Following these recommendations and best practices for writing Data Service queries, helps you improve the performance and scalability of your extensions.

To increase the performance of your extension, you must avoid creating constraints, such as ObjectIdentityConstraints, PropertyConstraints, and RelationalConstraints, and defining OrderingPropertySpec objects that have multi-valued properties such as collections and arrays.

For example, when you create a PropertyConstraint object that filters all VirtualMachine objects based on their network property, the filtering process is slowed down. This situation occurs because the back end Data Provider does not support such requests. In such cases, the Data Service fetches the entire data set and then filters the received data.

To improve the performance of your extension, you must avoid creating constraints and defining OrderingPropertySpec objects by using the length of multi-valued properties such as collections and arrays.

For example, when you create a PropertyConstraint object that filters query results by using the property network._length for all VirtualMachine objects, the filtering process is slowed down. This situation occurs because the back end Data Provider does not support such requests or does not maintain a separate index for property length. In such cases, the Data Service fetches the entire data set and then proceeds with filtering the received data.

To improve the performance of your extensions, you can use QuerySpec.resultSpec.maxResultCount field to limit the returned result set.

To improve the performance of your extensions in case you use PropertyConstraints, you must use the com.vmware.vise.data.query.Comparator.EQUALS comparator instead of a text-matching comparator such as com.vmware.vise.data.query.Comparator.CONTAINS and com.vmware.vise.data.query.Comparator.TEXTUALLY_MATCHES for the PropertyConstraint queries. Text-matching operations require a specific database indexing which only a few properties, such as name, have. If you need to use a text-matching comparator, you can use CONTAINS instead of TEXTUALLY_MATCHES, because TEXTUALLY_MATCHES requires more complex processing.

To improve the performance of your extensions, you can set a value to the targetType field of each com.vmware.vise.data.PropertySpec and com.vmware.vise.data.query.OrderingPropertySpec object. The Data Service uses the targetType field to optimize the execution of the queries.

To avoid future compatibility issues with your vSphere Web Client extension, you must avoid using multi-valued properties, such as collections and arrays, as the middle nodes in the property paths.

For example, you must not use the property path configurationEx.drsVmConfig.key for ClusterComputeResource objects because the drsVmConfig property of the vim.cluster.ConfigInfoEx data object is a collection. In this case, you must request the whole vim.cluster.ConfigInfoEx data object.

To avoid future compatibility issues with your vSphere Web Client extension, you must not use any custom properties defined by the vSphere Web Client modules. These properties are prone to change in the future. You must use only the properties defined in the vSphere Web Service API for the managed objects and data objects.

To avoid future compatibility issues with your extension, you must avoid using the com.vmware.vise.data.query.Conjoiner.EXCEPT operator in your CompositeConstraints. Instead you must use negation and De Morgan's laws.

To avoid future incompatibility, avoid using the relation field of the com.vmware.vise.data.PropertySpec objects.

To avoid future incompatibility, avoid using the facets field of the com.vmware.vise.data.query.ResultSpec objects.

The Data Service uses the value of the targetType field to optimize query execution. To improve the performance of your extensions, set the targetType field on every constraint except for the following cases:

com.vmware.vise.data.query.ObjectIdentityConstraint - You must not specify the targetType field because the type is already present in the object reference. You can set the type by using the target field of the ObjectIdentityConstraint class.

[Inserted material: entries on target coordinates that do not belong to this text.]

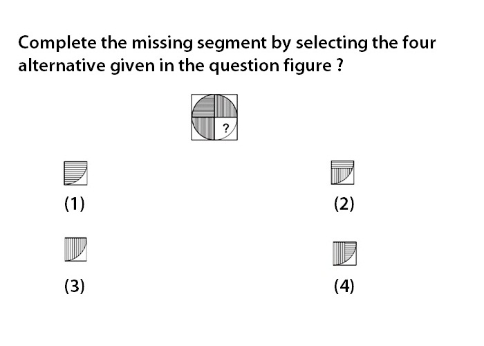484x346 pixels.
Task: Click the (1) option label
Action: coord(75,204)
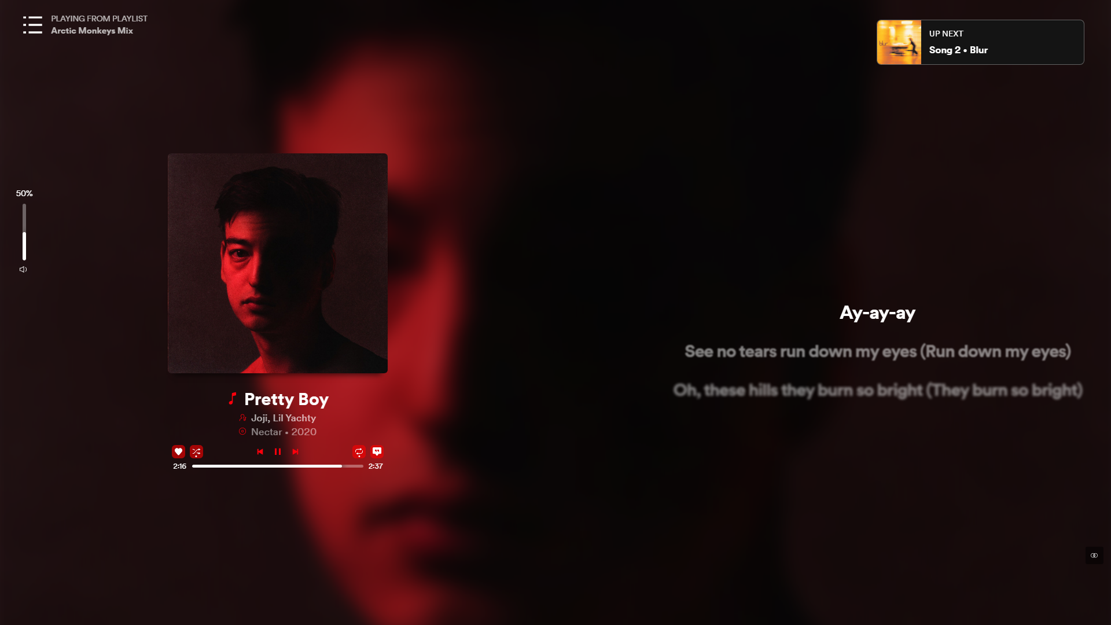Click the Nectar album cover art
Image resolution: width=1111 pixels, height=625 pixels.
(278, 263)
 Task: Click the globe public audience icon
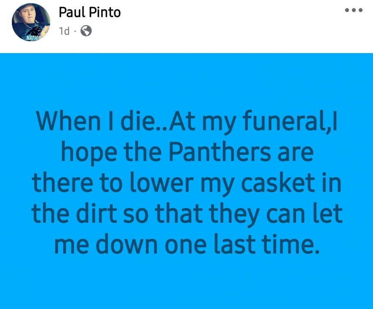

com.vmware.vise.data.query.RelationalConstraint with hasInverseRelation field set to true - The targetType field is ignored for such constraints.

To avoid performance issues with your extension in case you use constraints, you must use a specific managed object type as a value for the targetType field. For example, if you use an abstract base type such as the ManagedEntity managed object type, the execution of the query is slowed down.

To ease the future optimization of your extensions, you must limit the size of each CompositeConstraint by limiting the number of child constraints in the nestedConstraints field of the CompositeConstraint class, and you must avoid also nesting multiple CompositeConstraint.

Make sure that your Data Provider Adapter takes less than 3 seconds to process a query. If your adapter takes too long to process a request, the Data Service cuts the adapter from the result.